Tokenisation in FX Settlement Could Save Banks $50 Billion: Report
Posted by Colin Lambert. Last updated: August 6, 2025
A new report stemming from the work of Project Guardian, led by the Monetary Authority of Singapore (MAS), published by Ant International and ISDA, claims that industry-wide adoption of tokenised bank liabilities could save the industry $50 billion.

ISDA and Ant International are members of the industry group and lead the FX workstream to develop FX data specifications, risk management frameworks and FX documentation. Other contributors to the report include BNY, HSBC, OCBC and the Global Financial Markets Association’s Global Foreign Exchange Division. It proposes principles for leveraging tokenised bank liabilities and shared ledgers in transaction banking services.
The report lays out design principles for tokenised bank liabilities to standardise industry practices and enable interoperability; the key risks and mitigation actions for shared ledger-based payments; and provides use cases showcasing real-world shared ledgers and tokenised payments in transaction banking.
ISDA says FX-related risks and costs remain a “major hurdle” in cross-market and cross-currency payments, especially for businesses in the digital economy. On top of limited settlement windows, they also face time zone delays and different settlement assets and platforms. This results in slower settlement and higher fees, with an estimated $120 billion spent annually on cross-border transaction fees, it adds.

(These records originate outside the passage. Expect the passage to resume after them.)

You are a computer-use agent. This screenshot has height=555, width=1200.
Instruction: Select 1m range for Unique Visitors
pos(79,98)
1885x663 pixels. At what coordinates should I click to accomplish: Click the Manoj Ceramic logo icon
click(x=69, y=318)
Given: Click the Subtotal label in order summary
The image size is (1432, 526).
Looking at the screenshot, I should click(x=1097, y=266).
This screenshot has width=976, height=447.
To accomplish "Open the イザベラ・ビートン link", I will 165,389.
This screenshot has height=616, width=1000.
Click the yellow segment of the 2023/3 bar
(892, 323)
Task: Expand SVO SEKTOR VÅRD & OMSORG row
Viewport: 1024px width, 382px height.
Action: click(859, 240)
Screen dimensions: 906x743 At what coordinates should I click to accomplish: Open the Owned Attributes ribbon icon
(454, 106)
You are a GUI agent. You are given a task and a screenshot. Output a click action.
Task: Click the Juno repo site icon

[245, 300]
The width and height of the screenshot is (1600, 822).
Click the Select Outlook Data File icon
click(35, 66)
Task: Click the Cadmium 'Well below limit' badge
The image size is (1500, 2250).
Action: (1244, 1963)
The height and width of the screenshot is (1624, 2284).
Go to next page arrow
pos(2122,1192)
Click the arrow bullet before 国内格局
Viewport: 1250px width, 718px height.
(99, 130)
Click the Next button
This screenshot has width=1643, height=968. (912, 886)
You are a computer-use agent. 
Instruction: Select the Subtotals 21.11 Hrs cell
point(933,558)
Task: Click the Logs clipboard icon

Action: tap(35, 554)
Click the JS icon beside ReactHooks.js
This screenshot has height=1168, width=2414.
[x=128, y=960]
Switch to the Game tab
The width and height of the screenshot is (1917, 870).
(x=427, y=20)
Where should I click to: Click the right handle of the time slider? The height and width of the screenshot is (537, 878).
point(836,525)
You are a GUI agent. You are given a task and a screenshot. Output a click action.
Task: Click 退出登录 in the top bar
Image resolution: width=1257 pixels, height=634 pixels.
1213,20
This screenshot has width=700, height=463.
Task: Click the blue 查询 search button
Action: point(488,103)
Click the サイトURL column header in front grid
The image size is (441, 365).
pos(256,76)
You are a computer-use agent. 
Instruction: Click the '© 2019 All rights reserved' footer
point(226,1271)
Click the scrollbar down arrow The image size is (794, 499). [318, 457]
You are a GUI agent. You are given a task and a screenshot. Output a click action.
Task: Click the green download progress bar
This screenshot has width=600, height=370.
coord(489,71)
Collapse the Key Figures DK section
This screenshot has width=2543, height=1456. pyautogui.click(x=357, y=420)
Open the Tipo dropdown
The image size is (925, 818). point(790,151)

In contrast, use cases by the industry group in Project Guardian show that tokenised bank liabilities and shared ledgers can result in faster, more secure and efficient cross-border payments. “By enabling interoperability between bank solutions, payments can be completed 24/7 with FX settlement conducted in real-time,” the report states. “Payment settlement time is also reduced to minutes or even seconds, providing a more seamless payment experience for businesses and their customers.”
The report stresses, however, that a universally-accepted industry framework is needed for industry-wide adoption. If this is achieved, it could lower cross-border transaction costs by 12.5%, saving businesses more than $50 billion by 2030.
ISDA and Ant International say, together with the Project Guardian industry group, they will continue to broaden the applications of shared ledgers and tokenised bank liabilities by developing more use cases for the digital economy. This includes integrating with existing banking systems and supporting other digital assets so that businesses big and small can benefit from this innovative technology.
“Tokenisation has the potential to revolutionise cross-border payments and FX settlements, significantly increasing efficiencies and reducing costs and risks,” says Scott O’Malia, chief executive of ISDA. “Our work with MAS and the industry group has highlighted the critical importance of common standards and industry documentation to support the safe and efficient use of tokenised bank liabilities, and this will continue to be a focus for ISDA as we further develop the potential for tokenisation.”
Kenneth Gay, chief fintech officer, MAS, adds, “The use of tokenised bank liabilities marks a milestone in the evolution of cross-border payments and FX settlements. Underpinned by shared ledger infrastructures, tokenised bank liabilities can enable 24/7, real-time settlement across borders and help optimise liquidity management in transaction banking. Together with members of Project Guardian, we look forward to advancing efforts towards more efficient global financial markets.”